» WHAT YOU SHOULD DO
Repeat only the lines below from the one containing "Maximize the cmd.exe console window" through the one containing "Open help for", inclusive, exactly as written.

[Pixel coordinate grounding data]
:::

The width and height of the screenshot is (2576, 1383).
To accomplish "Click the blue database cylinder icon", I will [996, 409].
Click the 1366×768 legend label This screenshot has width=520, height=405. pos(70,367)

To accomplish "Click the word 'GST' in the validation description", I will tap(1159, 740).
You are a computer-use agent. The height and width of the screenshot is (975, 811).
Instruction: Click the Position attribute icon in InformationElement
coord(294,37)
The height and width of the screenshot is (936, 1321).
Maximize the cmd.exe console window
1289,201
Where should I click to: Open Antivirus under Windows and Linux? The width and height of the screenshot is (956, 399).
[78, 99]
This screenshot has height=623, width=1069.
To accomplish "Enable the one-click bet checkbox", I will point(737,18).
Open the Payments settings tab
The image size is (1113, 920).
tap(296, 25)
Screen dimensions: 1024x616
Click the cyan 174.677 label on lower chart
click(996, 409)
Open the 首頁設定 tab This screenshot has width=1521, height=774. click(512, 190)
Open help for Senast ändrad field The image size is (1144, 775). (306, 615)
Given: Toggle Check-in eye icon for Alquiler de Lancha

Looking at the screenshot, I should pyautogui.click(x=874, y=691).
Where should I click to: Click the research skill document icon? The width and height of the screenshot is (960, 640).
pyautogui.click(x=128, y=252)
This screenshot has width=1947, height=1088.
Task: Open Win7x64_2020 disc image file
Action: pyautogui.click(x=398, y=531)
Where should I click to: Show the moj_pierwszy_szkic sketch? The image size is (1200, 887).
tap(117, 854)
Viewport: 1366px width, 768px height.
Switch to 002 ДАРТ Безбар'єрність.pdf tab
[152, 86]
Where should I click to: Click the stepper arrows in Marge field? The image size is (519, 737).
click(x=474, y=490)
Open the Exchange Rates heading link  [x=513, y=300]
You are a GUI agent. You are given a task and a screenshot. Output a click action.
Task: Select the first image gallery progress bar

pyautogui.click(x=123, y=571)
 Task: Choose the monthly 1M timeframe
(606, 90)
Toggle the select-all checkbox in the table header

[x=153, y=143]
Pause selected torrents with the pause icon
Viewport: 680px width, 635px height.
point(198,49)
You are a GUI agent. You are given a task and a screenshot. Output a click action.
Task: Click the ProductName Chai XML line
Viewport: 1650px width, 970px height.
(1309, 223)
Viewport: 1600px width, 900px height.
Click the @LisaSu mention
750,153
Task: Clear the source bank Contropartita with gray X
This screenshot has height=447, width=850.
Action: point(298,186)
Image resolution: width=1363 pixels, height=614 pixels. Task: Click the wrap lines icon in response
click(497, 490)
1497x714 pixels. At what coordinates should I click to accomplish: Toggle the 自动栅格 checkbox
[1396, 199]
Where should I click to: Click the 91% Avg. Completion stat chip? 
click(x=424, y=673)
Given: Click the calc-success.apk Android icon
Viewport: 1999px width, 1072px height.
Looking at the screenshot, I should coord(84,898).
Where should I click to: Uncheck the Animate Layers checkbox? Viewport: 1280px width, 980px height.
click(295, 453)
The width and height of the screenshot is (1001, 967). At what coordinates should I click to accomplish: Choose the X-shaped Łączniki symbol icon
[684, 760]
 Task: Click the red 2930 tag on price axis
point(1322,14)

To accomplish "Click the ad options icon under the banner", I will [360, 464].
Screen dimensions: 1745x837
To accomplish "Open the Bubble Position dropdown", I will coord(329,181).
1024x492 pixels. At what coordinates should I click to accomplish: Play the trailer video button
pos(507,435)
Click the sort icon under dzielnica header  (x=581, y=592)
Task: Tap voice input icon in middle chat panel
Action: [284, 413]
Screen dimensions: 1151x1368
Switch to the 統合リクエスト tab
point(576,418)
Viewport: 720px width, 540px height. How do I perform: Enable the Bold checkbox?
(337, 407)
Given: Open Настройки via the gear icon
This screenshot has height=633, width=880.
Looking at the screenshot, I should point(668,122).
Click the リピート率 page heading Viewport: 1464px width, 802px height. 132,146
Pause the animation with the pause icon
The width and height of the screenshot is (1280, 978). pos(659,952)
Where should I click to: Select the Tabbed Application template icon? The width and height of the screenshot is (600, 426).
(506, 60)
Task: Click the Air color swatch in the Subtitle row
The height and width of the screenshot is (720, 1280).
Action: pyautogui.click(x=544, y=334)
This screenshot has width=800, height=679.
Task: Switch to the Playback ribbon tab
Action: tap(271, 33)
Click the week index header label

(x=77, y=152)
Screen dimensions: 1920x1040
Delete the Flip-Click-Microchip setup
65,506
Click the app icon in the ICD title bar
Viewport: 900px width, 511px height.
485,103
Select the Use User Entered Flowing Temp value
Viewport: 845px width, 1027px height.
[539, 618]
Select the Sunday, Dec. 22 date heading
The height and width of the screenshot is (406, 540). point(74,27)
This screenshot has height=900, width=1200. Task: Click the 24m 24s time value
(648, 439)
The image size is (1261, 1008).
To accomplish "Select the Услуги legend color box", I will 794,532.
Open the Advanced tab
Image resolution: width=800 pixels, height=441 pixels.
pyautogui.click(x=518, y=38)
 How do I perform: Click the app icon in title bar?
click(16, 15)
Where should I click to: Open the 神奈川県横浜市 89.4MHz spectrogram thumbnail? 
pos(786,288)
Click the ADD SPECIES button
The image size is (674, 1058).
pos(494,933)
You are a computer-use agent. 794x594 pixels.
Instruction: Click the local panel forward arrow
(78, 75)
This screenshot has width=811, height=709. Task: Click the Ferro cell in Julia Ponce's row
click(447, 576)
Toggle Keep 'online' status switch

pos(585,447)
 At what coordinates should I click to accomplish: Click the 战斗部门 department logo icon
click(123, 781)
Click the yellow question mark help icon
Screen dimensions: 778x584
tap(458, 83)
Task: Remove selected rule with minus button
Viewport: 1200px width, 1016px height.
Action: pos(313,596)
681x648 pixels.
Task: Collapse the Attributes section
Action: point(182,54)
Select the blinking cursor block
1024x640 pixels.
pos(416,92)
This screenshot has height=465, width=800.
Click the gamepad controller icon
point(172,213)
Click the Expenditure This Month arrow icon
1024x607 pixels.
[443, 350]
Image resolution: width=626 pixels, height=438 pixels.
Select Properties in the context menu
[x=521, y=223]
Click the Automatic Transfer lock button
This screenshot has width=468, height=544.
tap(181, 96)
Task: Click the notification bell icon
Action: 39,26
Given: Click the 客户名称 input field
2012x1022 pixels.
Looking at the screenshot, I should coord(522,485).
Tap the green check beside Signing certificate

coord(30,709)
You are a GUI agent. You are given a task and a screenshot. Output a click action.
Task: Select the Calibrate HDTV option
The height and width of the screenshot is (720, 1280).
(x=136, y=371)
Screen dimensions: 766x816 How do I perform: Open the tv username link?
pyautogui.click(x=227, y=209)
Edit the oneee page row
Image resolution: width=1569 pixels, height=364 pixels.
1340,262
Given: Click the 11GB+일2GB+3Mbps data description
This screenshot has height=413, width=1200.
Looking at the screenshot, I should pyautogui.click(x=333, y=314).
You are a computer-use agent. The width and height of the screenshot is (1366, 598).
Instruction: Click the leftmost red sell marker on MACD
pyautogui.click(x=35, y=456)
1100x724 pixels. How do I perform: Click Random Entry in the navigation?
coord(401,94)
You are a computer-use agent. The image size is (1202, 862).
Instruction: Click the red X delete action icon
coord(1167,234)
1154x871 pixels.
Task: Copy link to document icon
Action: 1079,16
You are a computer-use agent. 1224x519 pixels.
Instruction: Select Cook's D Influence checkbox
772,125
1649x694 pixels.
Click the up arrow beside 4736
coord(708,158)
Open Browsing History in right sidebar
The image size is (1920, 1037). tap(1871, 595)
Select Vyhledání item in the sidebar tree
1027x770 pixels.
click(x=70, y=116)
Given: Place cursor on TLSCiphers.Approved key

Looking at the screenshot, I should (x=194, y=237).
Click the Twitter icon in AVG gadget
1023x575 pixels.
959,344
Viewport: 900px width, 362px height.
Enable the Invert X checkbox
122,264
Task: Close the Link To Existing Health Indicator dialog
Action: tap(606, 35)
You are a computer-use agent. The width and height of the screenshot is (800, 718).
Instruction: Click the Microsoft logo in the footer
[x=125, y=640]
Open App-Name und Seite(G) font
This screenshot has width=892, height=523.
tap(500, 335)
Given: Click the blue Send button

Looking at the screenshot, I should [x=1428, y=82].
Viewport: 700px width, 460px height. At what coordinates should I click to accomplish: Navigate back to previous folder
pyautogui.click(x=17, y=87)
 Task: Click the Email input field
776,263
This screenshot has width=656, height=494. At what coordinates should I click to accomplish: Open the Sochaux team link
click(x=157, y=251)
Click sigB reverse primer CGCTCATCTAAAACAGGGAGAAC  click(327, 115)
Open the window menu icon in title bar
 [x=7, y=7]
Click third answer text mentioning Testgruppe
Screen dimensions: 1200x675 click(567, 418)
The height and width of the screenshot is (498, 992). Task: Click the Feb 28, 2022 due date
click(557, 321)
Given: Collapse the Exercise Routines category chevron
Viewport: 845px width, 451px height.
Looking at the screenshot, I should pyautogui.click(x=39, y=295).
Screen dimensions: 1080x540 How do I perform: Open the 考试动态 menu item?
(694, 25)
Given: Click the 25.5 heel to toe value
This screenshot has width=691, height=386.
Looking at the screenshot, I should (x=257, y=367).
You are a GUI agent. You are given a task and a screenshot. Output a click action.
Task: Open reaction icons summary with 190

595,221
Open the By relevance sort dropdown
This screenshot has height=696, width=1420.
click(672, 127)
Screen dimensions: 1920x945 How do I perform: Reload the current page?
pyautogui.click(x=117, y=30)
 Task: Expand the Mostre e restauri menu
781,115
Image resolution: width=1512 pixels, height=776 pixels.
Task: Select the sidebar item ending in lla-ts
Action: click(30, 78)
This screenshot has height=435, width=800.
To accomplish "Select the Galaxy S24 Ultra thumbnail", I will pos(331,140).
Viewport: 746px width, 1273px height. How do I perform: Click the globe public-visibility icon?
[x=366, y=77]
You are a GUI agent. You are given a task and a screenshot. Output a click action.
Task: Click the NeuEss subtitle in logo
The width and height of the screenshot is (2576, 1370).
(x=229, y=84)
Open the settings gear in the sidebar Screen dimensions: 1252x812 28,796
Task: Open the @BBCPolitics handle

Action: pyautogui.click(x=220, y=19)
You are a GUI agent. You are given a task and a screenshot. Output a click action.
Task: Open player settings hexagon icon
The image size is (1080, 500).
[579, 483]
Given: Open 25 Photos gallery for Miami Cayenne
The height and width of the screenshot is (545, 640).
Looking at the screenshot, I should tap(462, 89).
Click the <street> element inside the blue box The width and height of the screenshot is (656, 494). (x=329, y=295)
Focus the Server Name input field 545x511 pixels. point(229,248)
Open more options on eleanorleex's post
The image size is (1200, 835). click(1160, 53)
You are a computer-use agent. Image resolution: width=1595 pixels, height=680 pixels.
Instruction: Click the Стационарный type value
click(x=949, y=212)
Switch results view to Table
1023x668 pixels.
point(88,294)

:::

» RESULT FOR THIS EXERCISE
Maximize the cmd.exe console window
1289,201
Where should I click to: Open Antivirus under Windows and Linux? The width and height of the screenshot is (956, 399).
[78, 99]
This screenshot has height=623, width=1069.
To accomplish "Enable the one-click bet checkbox", I will point(737,18).
Open the Payments settings tab
The image size is (1113, 920).
tap(296, 25)
Screen dimensions: 1024x616
Click the cyan 174.677 label on lower chart
click(996, 409)
Open the 首頁設定 tab This screenshot has width=1521, height=774. click(512, 190)
Open help for Senast ändrad field The image size is (1144, 775). (306, 615)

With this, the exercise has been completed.